For all of you brown rice lovers who hate the mess and the guessing, I found, in and old issue of Cook’s Illustrated Magazine, a foolproof way to cook, or rather BAKE brown rice and I’ve never gone back to the stove top way of preparing it ever, again. It’s one of those finds that makes you want to tell everybody (not that everybody really cares but some of us do!). I’ve been baking brown rice for a few years now and it comes out fluffy and PERFECT every time . I once heard Ina Garten The Barefoot Contessa tell her viewers that brown rice is just destined to be soupy and messy. Sorry, NOT TRUE Ina. I’ve been meaning to contact her people and set the record straight!
Let’s make some foolproof brown rice!!
You will need the following ingredients.
1 & 1/2 cups of uncooked, long grain brown rice (NOT Minute or Uncle Ben’s..like organic Lundberg)
2 & 1/3 cups of water ( a 16.9 oz bottle of Aquafina is pretty exact)
1 Tablespoon olive oil (I find less is sufficient)
1/2 teaspoon salt
1 8×8 ceramic or glass baking dish
clean kitchen towel
1. Adjust oven rack to middle position. Pre-heat oven to 375 degrees. Spread the uncooked rice in the baking dish.
2. Bring water and oil to a boil, COVERED, in a medium saucepan on high heat; once boiling, immediately stir in the salt and pour the water over the rice. Stir quick, to even out rice and cover with a double layer of foil, sealing edges tight.
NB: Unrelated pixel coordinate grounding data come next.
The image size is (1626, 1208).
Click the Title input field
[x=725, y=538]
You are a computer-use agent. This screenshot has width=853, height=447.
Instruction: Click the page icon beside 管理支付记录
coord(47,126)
Bake for 56 minutes, until tender. The recipe call for baking an hour but I find 56 minutes to be the best time.
3. Remove baking dish from the oven and uncover. Be careful! The steam can burn you! Fluff the rice with a fork, then cover with a clean dish towel and let rice sit for 5 minutes. Uncover and let stand for 5 minutes longer, then serve. OR let the rice cool then spoon it into a large Ziplock bag and freeze! This rice freezes so well. When you plan to use some, bang the bag on the counter to break it up. Take out what you need and, welllah! You can warm it up in the microwave for a minute or stir fry it or…oh the possibilities!! The beauty is, you only have to bake a batch once in a while so it’s always there when you need it and ready in minutes!!!
Thank you to the folks at Cook’s Illustrated who always find a way to figure “it” out!! From the June 2008 issue.